Alasan MUI haramkan sound horeg
Majelis Ulama Indonesia (MUI) Jawa Timur telah mengeluarkan fatwa yang mengharamkan penggunaan sound horeg. Keputusan ini tertuang dalam Fatwa MUI Jawa Timur Nomor 1 Tahun 2025 setelah melalui kajian mendalam dan menerima keluhan dari masyarakat.
Penting untuk dipahami fatwa ini tidak mengharamkan semua jenis sound system secara total. Yang diharamkan adalah penggunaan sound horeg yang berlebihan dan menimbulkan dampak negatif.
Berikut adalah beberapa alasan utama yang mendasari fatwa haram tersebut:
1. Polusi Suara Ekstrem
Sound horeg menggunakan pengeras suara bertenaga tinggi dengan volume yang sangat keras, sering kali jauh di atas ambang batas aman yang disarankan WHO (85 dB).
Hal ini menyebabkan polusi suara yang mengganggu kenyamanan dan ketenangan warga, terutama bagi lansia, anak-anak, dan orang sakit.
2. Merusak Lingkungan dan Properti
Getaran suara yang sangat kuat dari sound horeg dapat menyebabkan kerusakan pada properti, seperti kaca jendela yang retak atau bergetar, bahkan merusak struktur bangunan.
3. Ancaman Kesehatan
Suara bising yang berlebihan dapat membahayakan kesehatan pendengaran, memicu stres, dan mengganggu kualitas tidur masyarakat di sekitarnya.
4. Identik dengan Aksi Kemaksiatan
Penggunaan sound horeg sering kali diiringi dengan joget atau tarian yang tidak senonoh, pergaulan bebas, dan campur baur tanpa batas antara laki-laki dan perempuan.
Dalam banyak kasus, acara dengan sound horeg dikaitkan dengan perilaku yang bertentangan dengan ajaran Islam, seperti minuman keras dan perilaku tidak etis lainnya.

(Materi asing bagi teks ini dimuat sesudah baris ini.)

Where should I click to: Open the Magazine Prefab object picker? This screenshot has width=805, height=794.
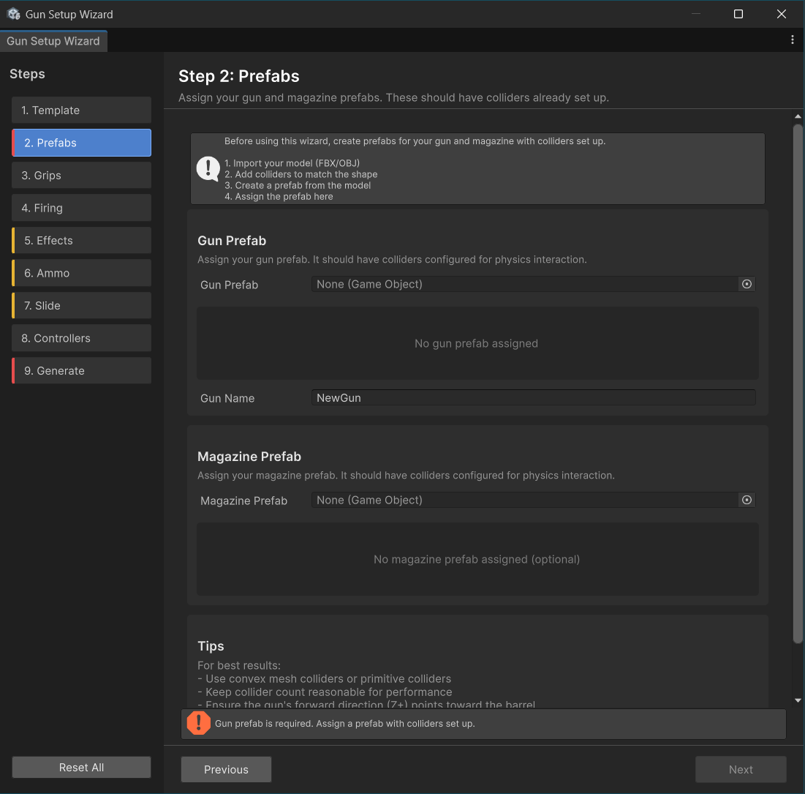coord(747,500)
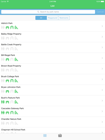This screenshot has height=140, width=105.
Task: Open Bailey Ridge Property details chevron
Action: coord(102,37)
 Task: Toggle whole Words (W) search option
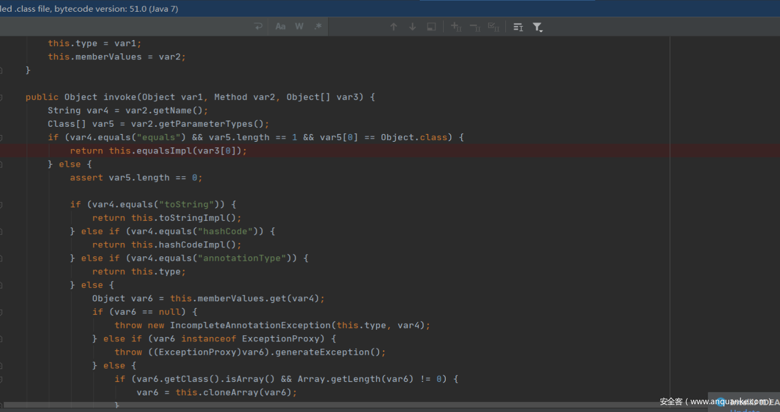click(x=299, y=27)
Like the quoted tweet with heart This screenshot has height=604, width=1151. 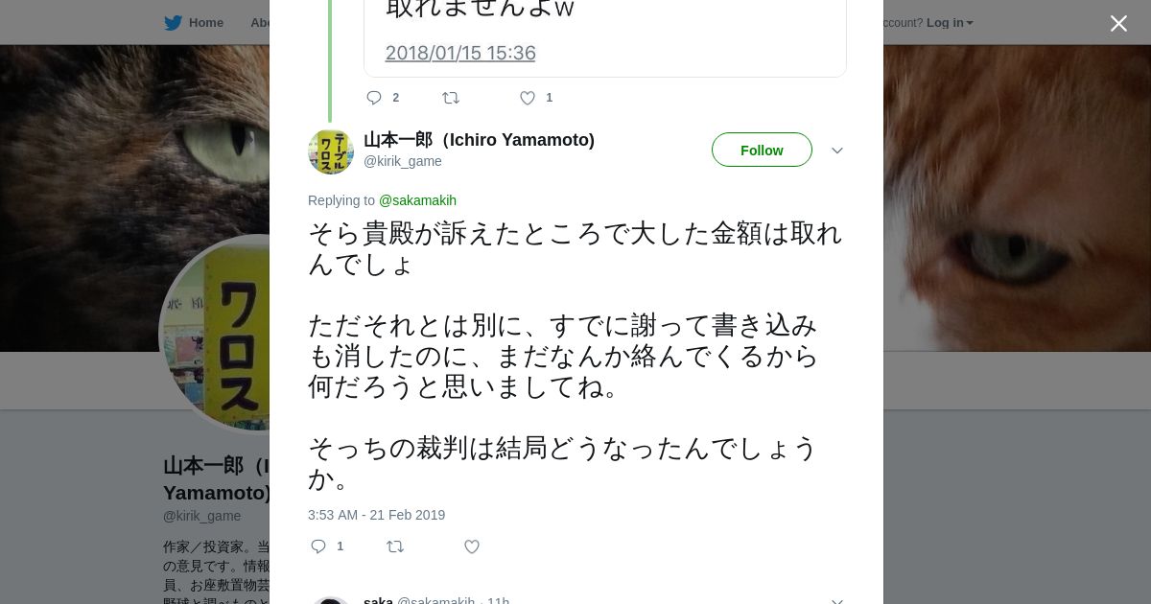point(527,98)
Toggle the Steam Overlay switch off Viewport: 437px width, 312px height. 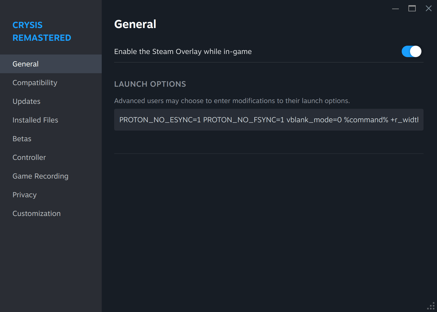click(x=411, y=51)
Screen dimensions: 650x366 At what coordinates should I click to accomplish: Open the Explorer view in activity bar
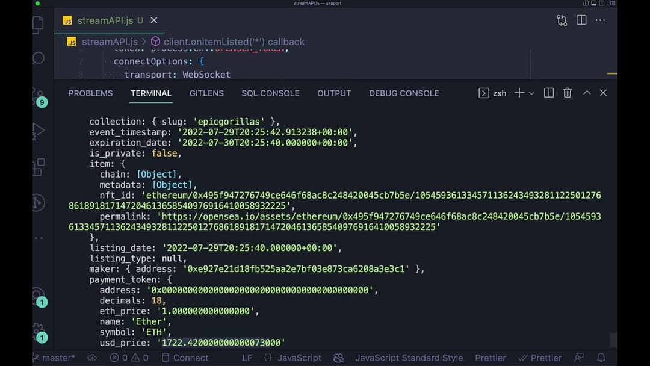pos(38,25)
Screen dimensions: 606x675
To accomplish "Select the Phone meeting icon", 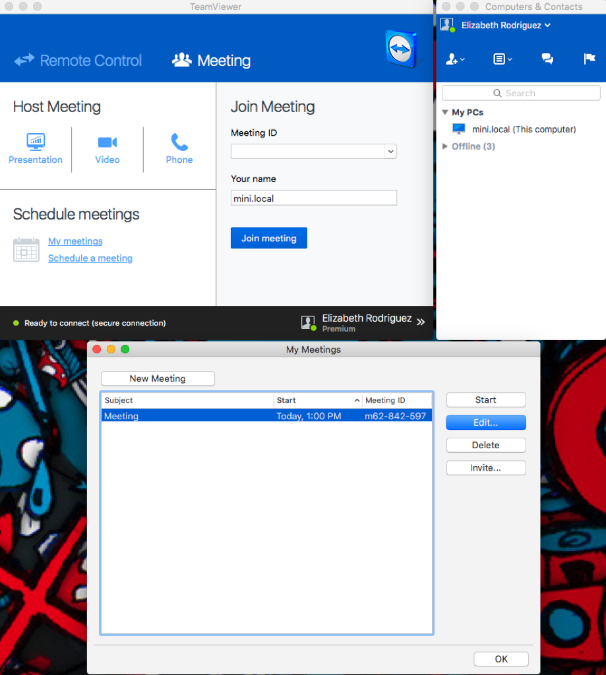I will (179, 142).
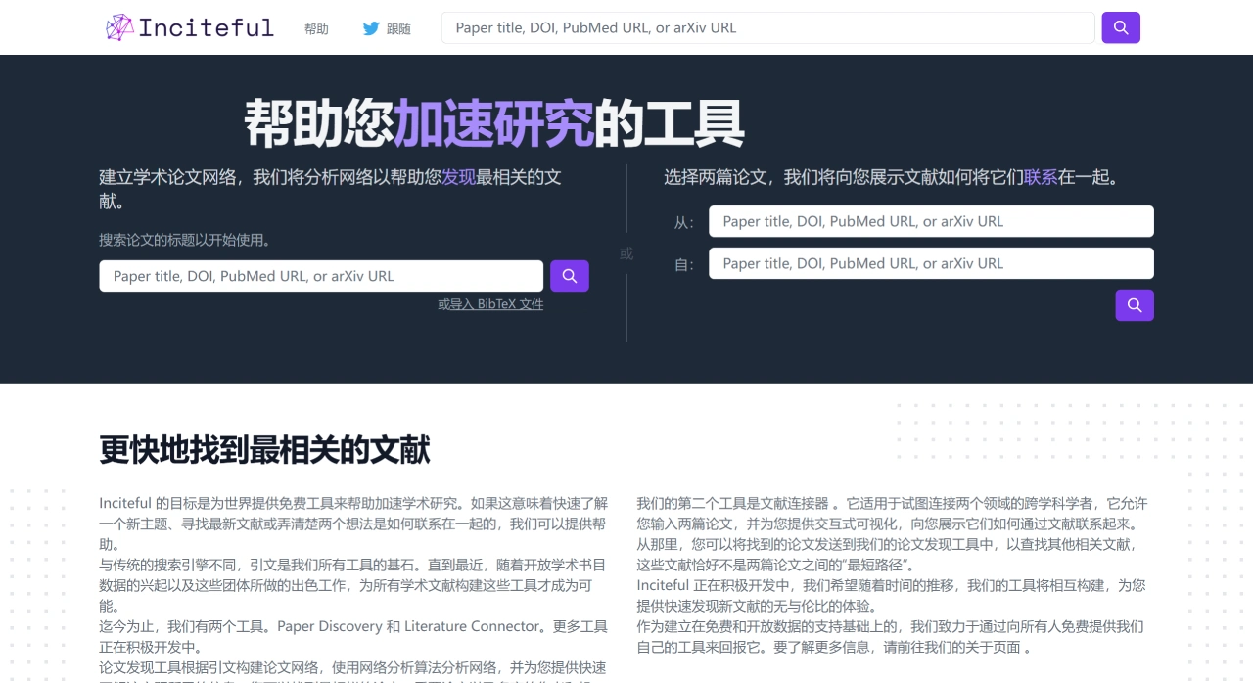This screenshot has width=1253, height=683.
Task: Click the highlighted 发现 link
Action: click(x=461, y=177)
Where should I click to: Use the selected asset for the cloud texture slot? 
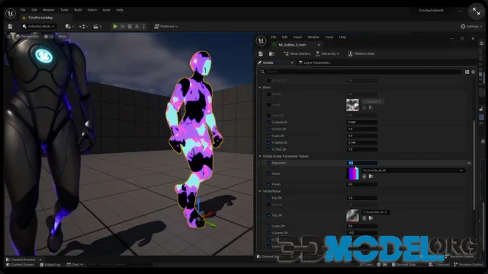point(364,107)
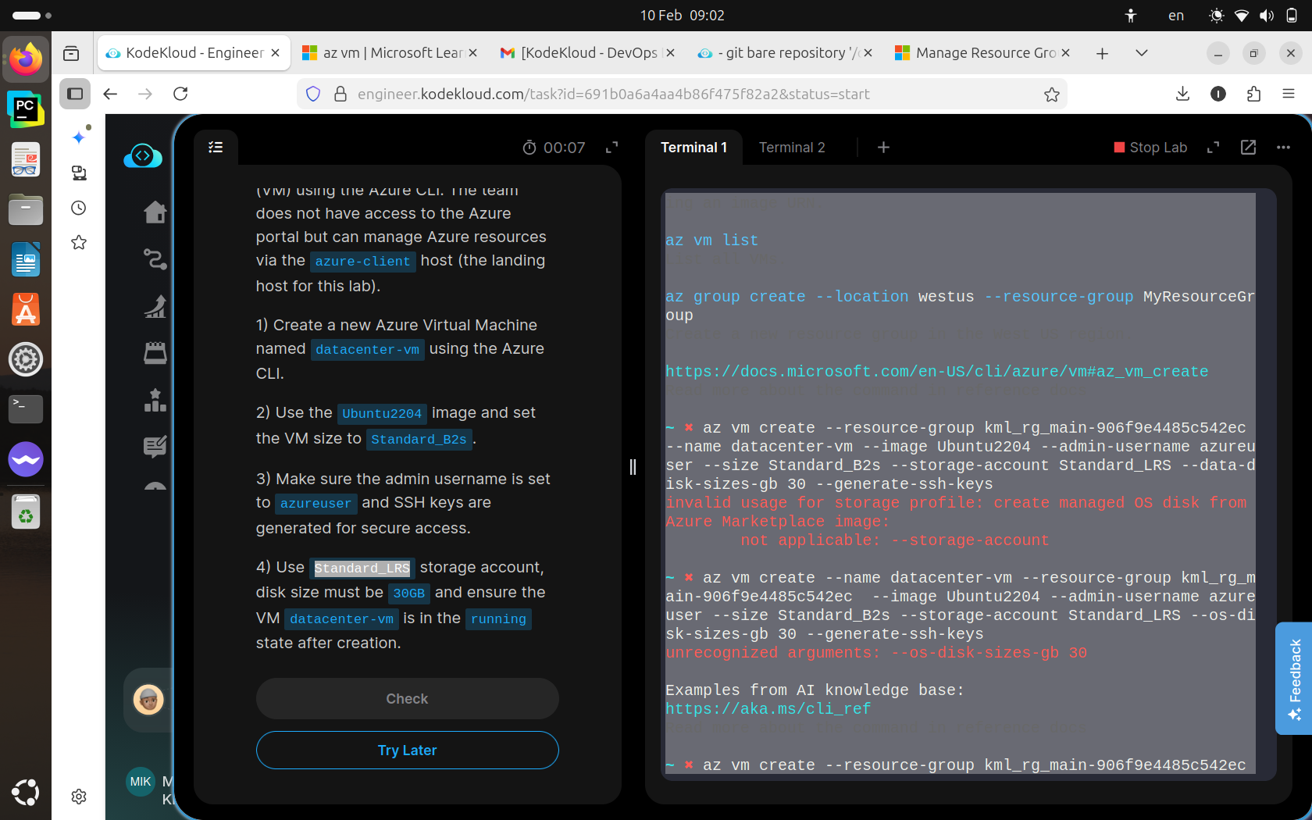Click the Try Later button
The width and height of the screenshot is (1312, 820).
click(407, 750)
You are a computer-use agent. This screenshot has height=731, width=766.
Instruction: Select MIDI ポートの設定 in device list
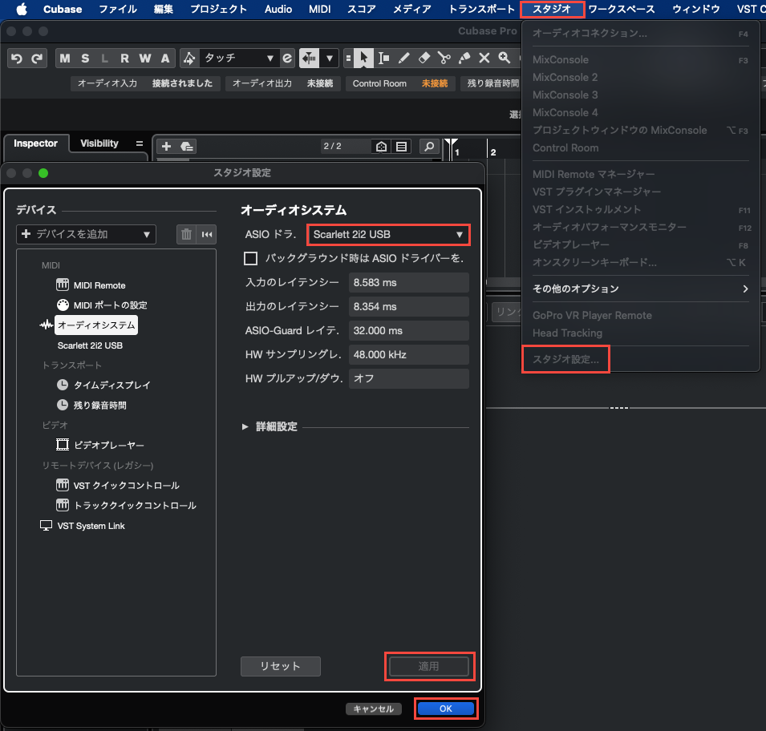click(x=110, y=305)
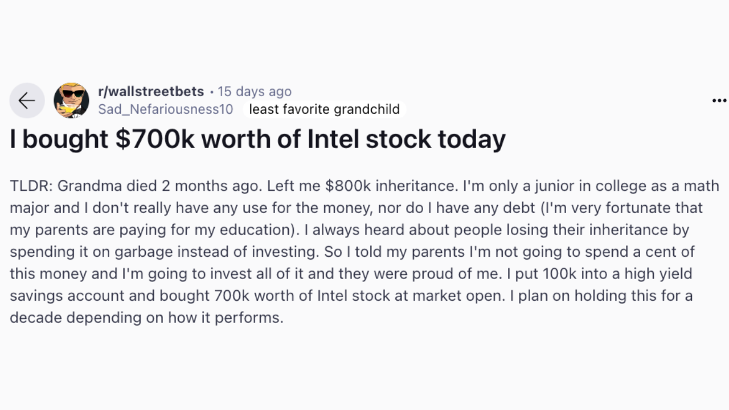Image resolution: width=729 pixels, height=410 pixels.
Task: Click the circular back button on the left
Action: (27, 100)
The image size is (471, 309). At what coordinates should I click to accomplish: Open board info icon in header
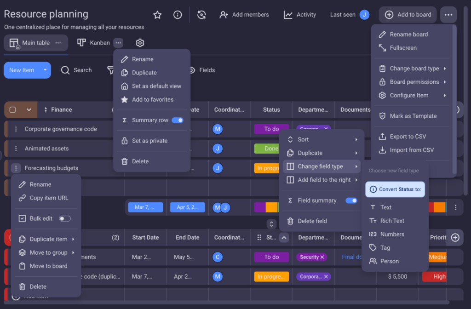point(178,15)
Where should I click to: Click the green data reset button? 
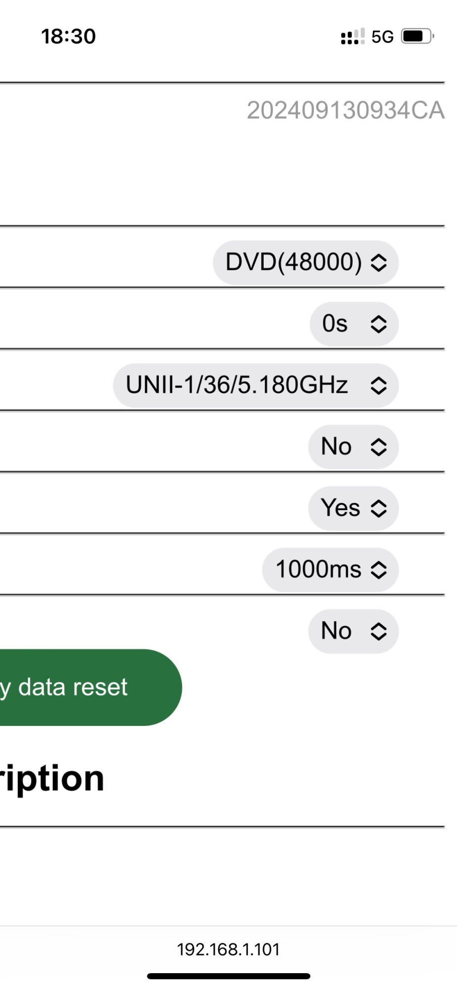pos(91,687)
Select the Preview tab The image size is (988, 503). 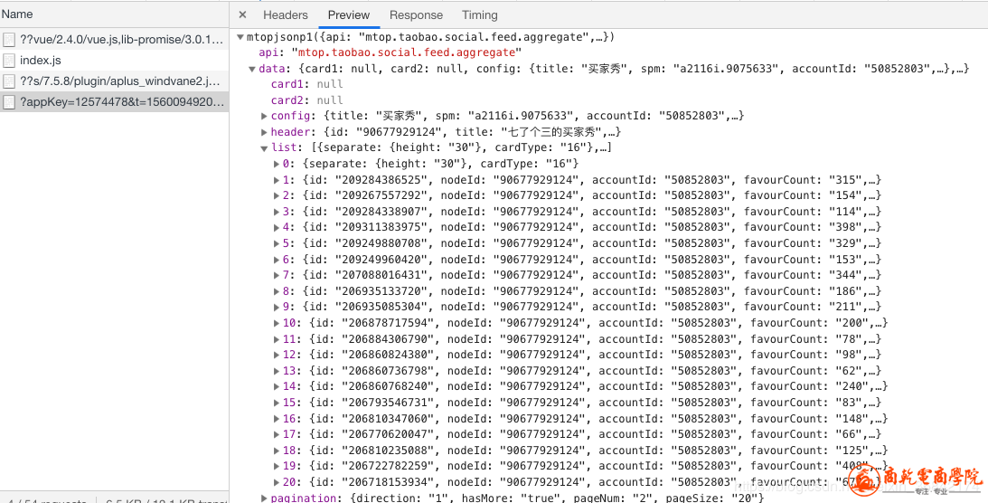click(x=349, y=15)
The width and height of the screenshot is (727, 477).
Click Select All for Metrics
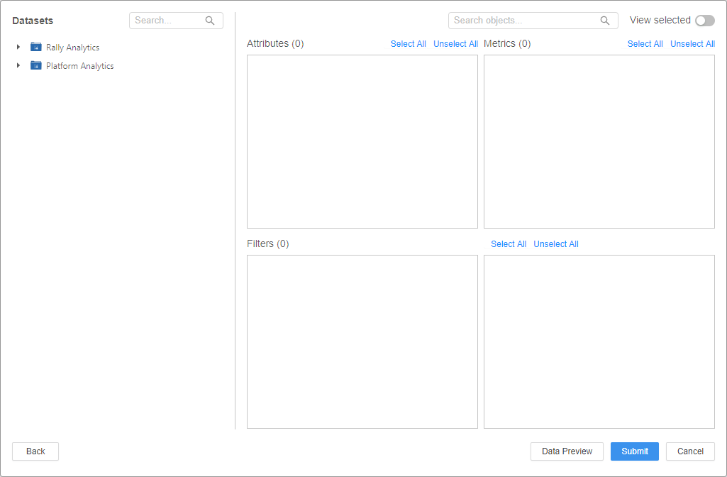[x=645, y=44]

5. Pemborosan dan Sikap Pamer (Tabdzir)
Menyewa dan mengoperasikan sound horeg membutuhkan biaya yang sangat besar, terkadang mencapai puluhan hingga ratusan juta rupiah.
Fatwa tersebut memandang bahwa penggunaan dana yang besar untuk sesuatu yang justru menimbulkan mudarat (kerusakan atau kerugian) dan pamer kekayaan adalah bentuk pemborosan yang dilarang dalam ajaran Islam.
Fatwa ini juga secara spesifik mengharamkan aktivitas adu sound (battle sound) secara mutlak karena dianggap menimbulkan kebisingan yang melampaui batas dan termasuk dalam kategori pemborosan.
MUI menegaskan bahwa fatwa ini merupakan upaya untuk menjaga ketertiban, kesehatan, dan nilai-nilai agama di tengah masyarakat.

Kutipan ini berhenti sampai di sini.